Changes to UK R&D SME tax credits
Among the changes announced in the Chancellor's Autumn Statement on 17 November 2022 were significant and largely unfavourable proposed changes to the UK Research and Development ("R&D") tax relief scheme for small and medium-sized enterprises ("SMEs"). These were announced without warning or prior consultation.
The R&D changes have now been debated in the House of Commons. Although the relevant Treasury Minister has committed to holding a roundtable discussion with members of the life sciences industry to negotiate how companies in the sector can continue to be properly supported by the R&D tax relief scheme, it seems at the moment as though these changes will be enacted as law.
This note considers the broad impact these changes may have on the sector if there are no further changes or additional support.
What R&D reliefs are currently available?

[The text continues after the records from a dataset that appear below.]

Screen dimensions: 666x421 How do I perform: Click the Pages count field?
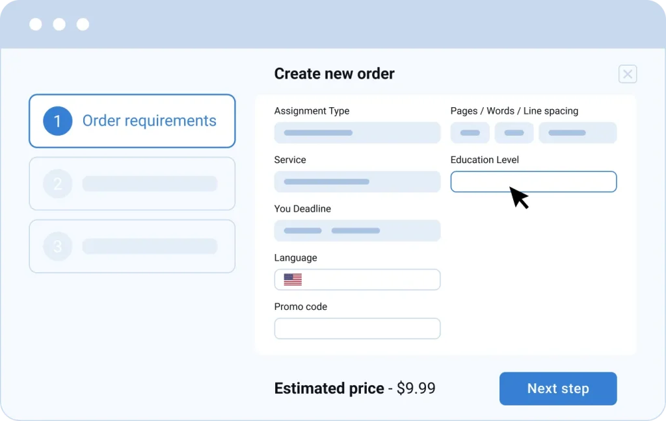470,133
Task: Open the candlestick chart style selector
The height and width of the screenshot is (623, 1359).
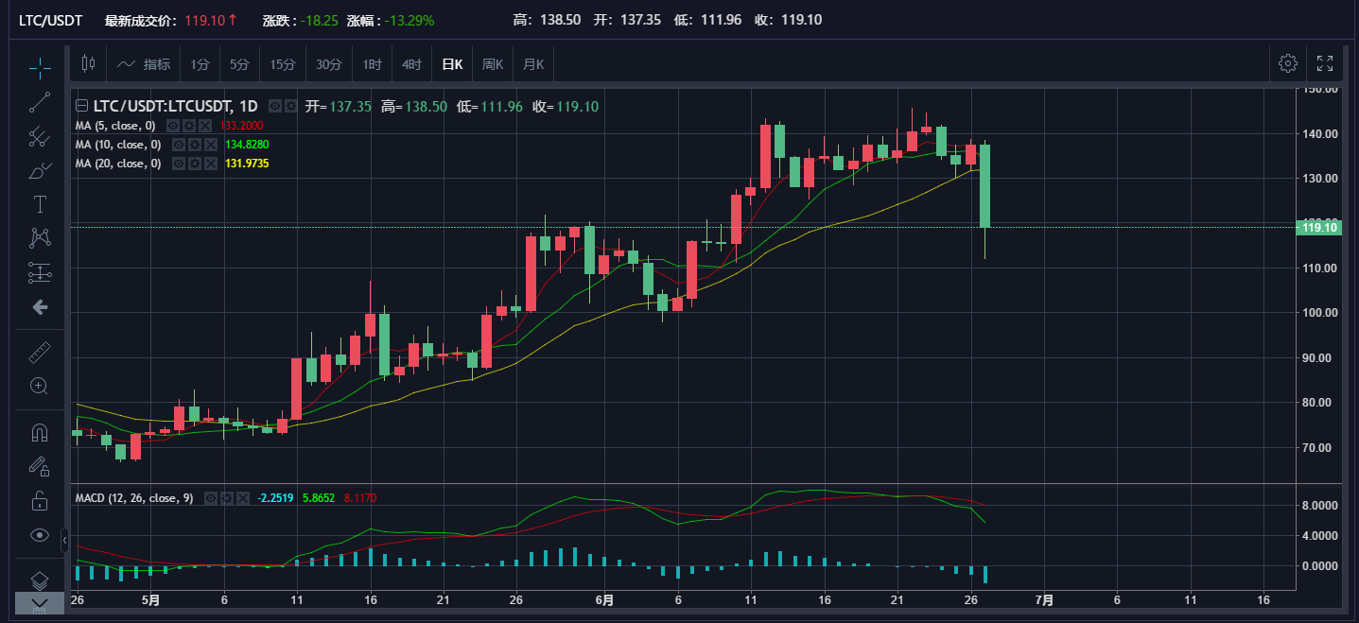Action: [x=89, y=64]
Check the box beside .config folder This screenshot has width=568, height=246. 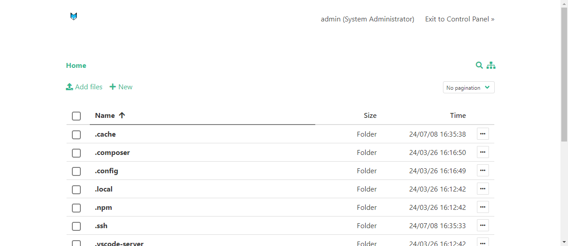tap(76, 171)
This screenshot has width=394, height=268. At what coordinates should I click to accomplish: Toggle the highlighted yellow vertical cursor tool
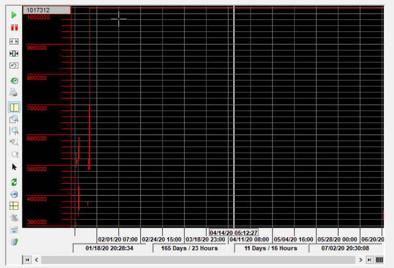click(14, 107)
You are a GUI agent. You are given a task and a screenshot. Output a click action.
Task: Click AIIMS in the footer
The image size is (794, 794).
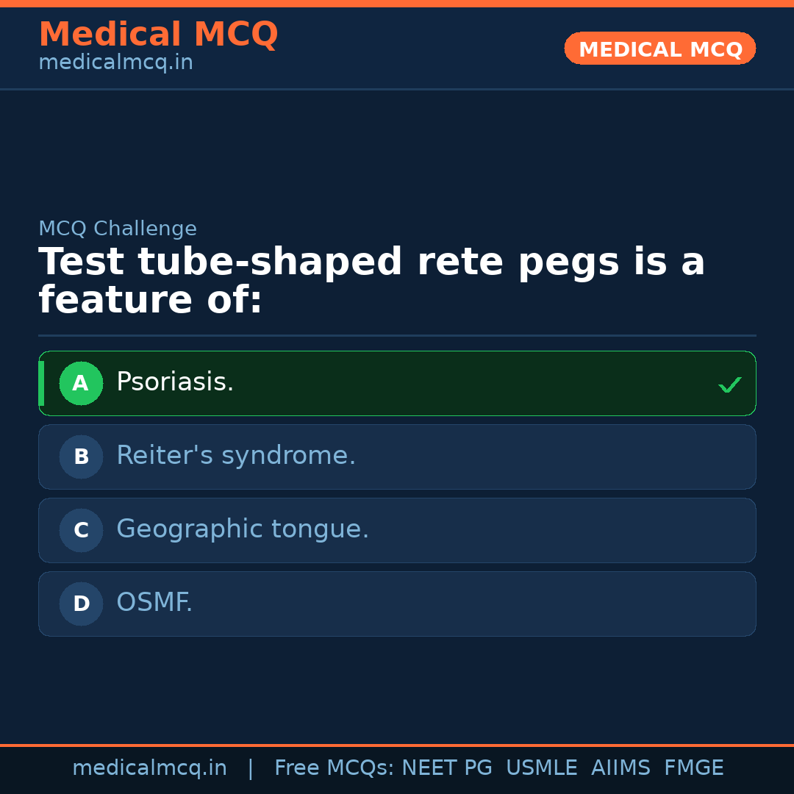pos(620,768)
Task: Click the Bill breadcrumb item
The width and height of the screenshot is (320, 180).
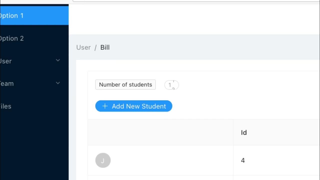Action: click(x=105, y=48)
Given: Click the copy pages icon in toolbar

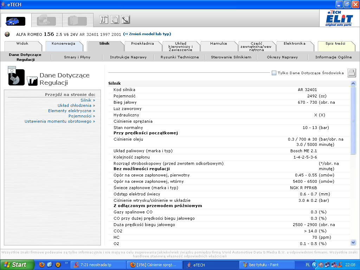Looking at the screenshot, I should click(115, 20).
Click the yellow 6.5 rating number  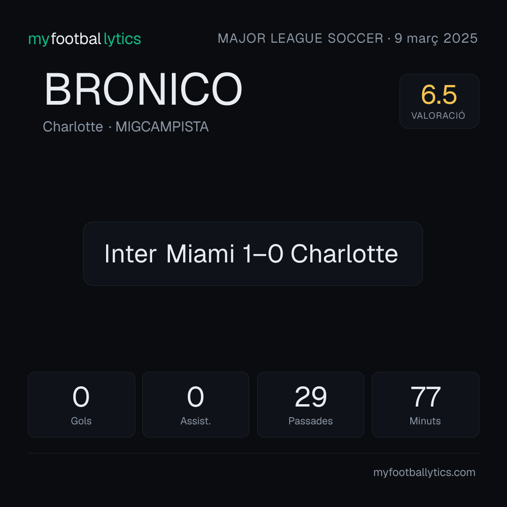[439, 95]
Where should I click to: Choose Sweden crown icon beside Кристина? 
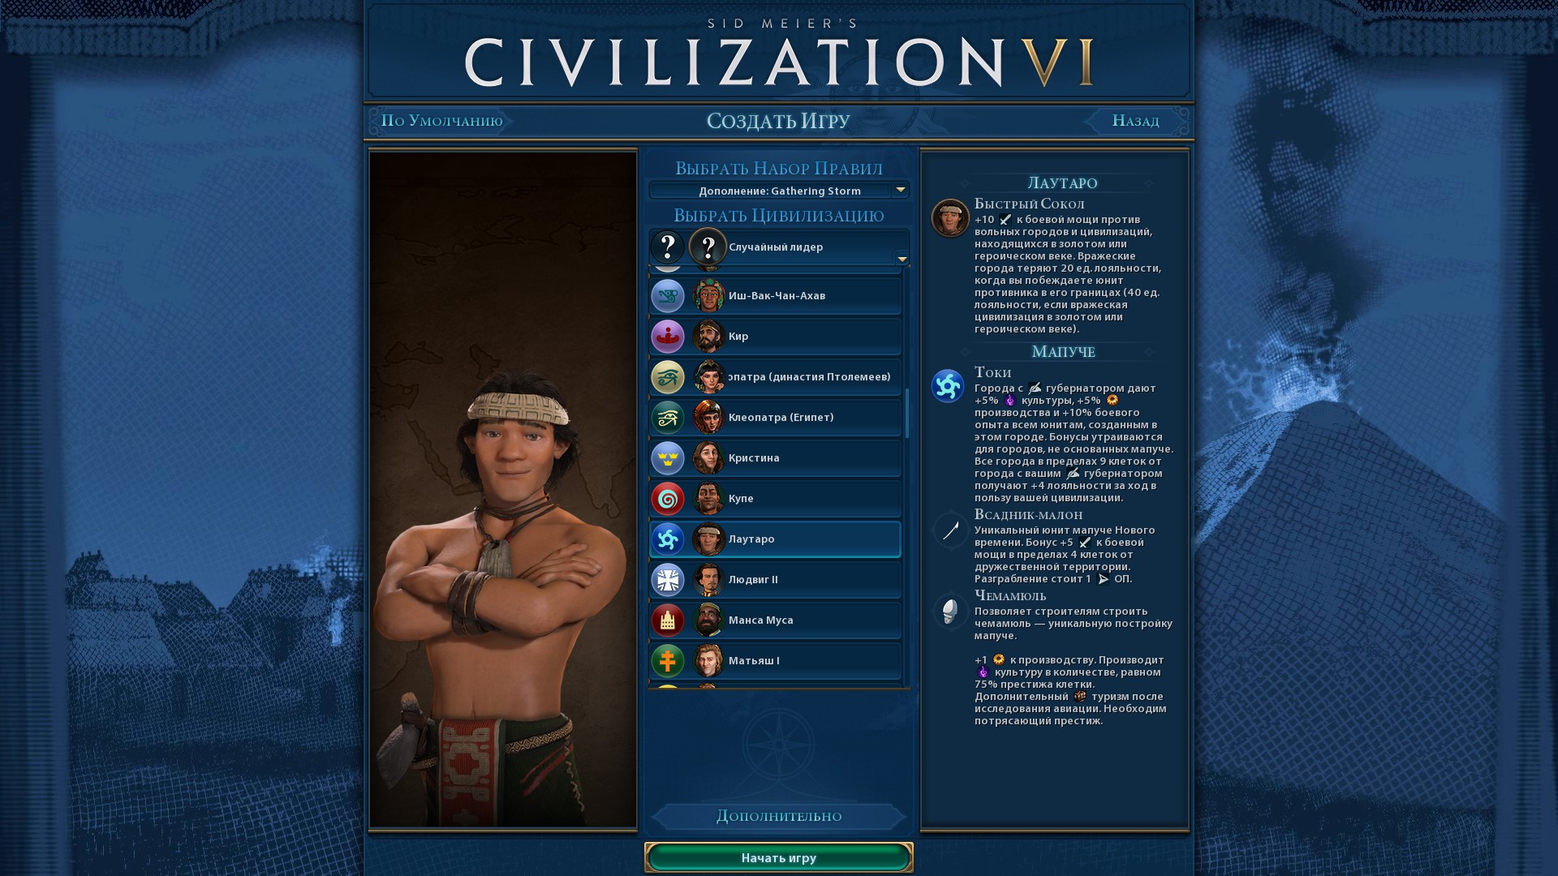pos(668,458)
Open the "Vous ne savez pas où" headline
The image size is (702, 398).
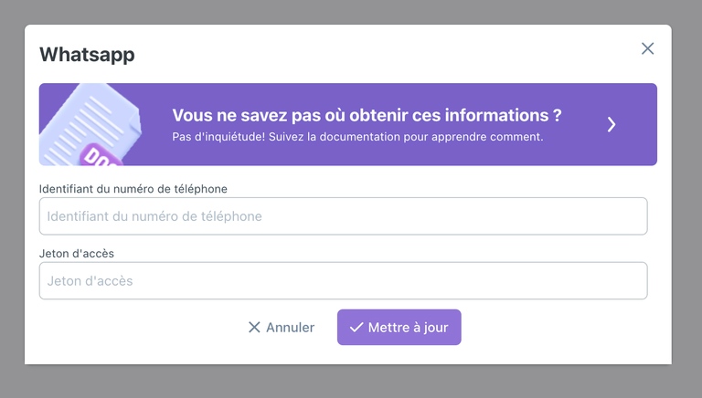367,116
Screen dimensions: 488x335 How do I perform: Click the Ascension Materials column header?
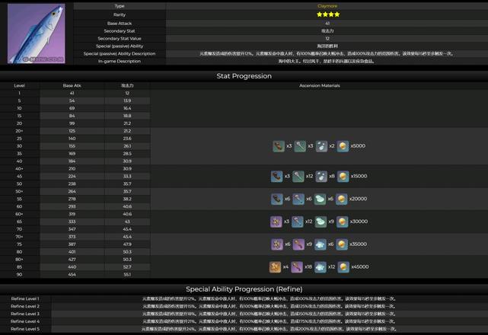point(319,86)

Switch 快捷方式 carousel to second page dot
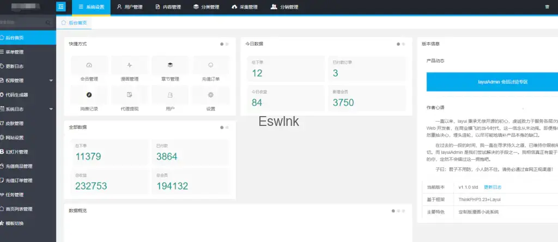point(227,44)
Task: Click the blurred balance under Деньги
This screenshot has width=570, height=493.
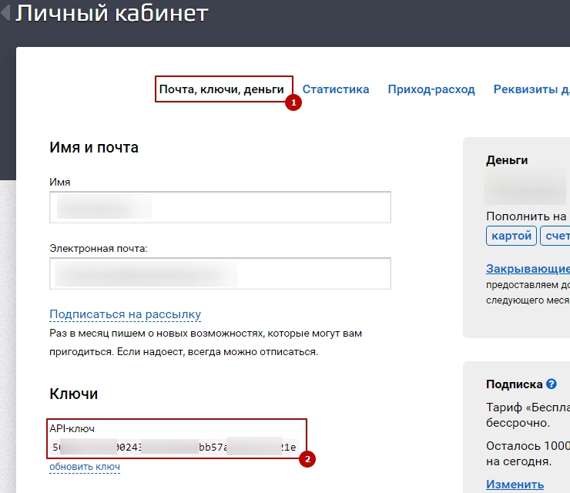Action: (x=524, y=187)
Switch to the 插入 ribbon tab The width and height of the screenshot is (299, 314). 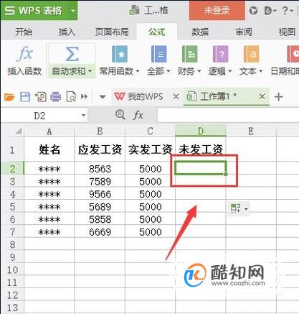pyautogui.click(x=67, y=32)
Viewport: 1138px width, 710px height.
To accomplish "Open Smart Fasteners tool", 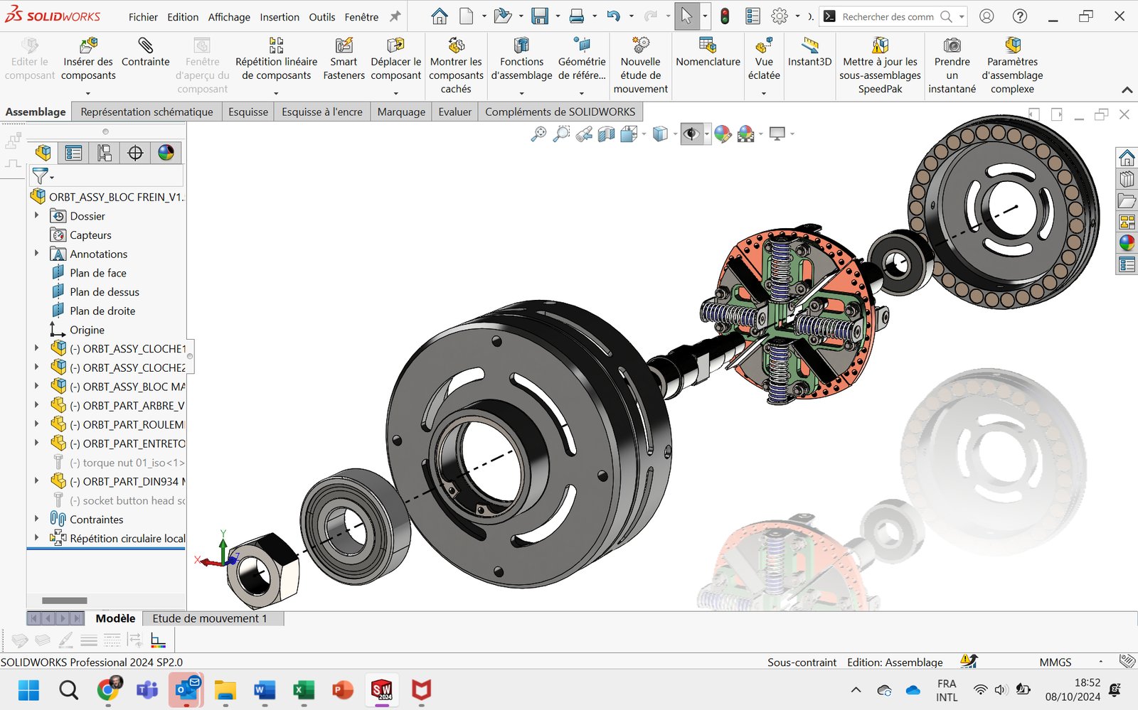I will tap(344, 46).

Relief for R&D is based on how much a company spends on eligible R&D. To work out what relief is available, a company must first identify its qualifying expenditure.
In broad terms, a company can then claim relief in respect of its qualifying R&D expenditure either by way of:
- A corporation tax reduction for profit-making companies (larger companies and SMEs have different rates), or
- In the case of loss-making SMEs (which will be the case with most biotech companies), a cash tax credit from HMRC
Currently the credit is calculated using 230% of the qualifying expenditure and then applying a tax credit rate of 14.5% which means a credit of approximately 33% (230% x 14.5%) of the expenditure is paid. The cash payment is made to companies by HMRC after they have submitted their tax return for the year, and is welcome cash flow. (This is very much a summary of the position as there are a number of other detailed conditions, including a cap on the repayment amount by reference to the amount of PAYE paid over from a company's payroll.)
Companies are categorised as SMEs, and will therefore qualify for the R&D tax credit, if they have:
- Fewer than 500 staff; and
- A turnover of under €100 million and/or a balance sheet total under €86 million.
What are the changes?
The changes affect R&D expenditure on or after 1 April 2023. Although there may be devil in the detail, expenditure before that date is unaffected and so companies will no doubt be thinking about accelerating expenditure so that it is incurred before that date.
For expenditure after this date by SMEs, only 186% of the qualifying expenditure will qualify and the credit rate will fall to 10% (meaning an overall tax credit of 186% x 10% =18.6%).
The BIA summarises the SME change as follows:
"In practice this means that, under the current proposals, businesses who have made their investment plans based on the SME R&D tax relief providing 33p for every £1 the company itself invests in R&D will instead receive 18.6p for each £1 of in-house R&D they perform and as little as 12p for each £1 of R&D they outsource to universities, hospitals or other companies."
This is an over 40% cut in the amount of cash rebate received.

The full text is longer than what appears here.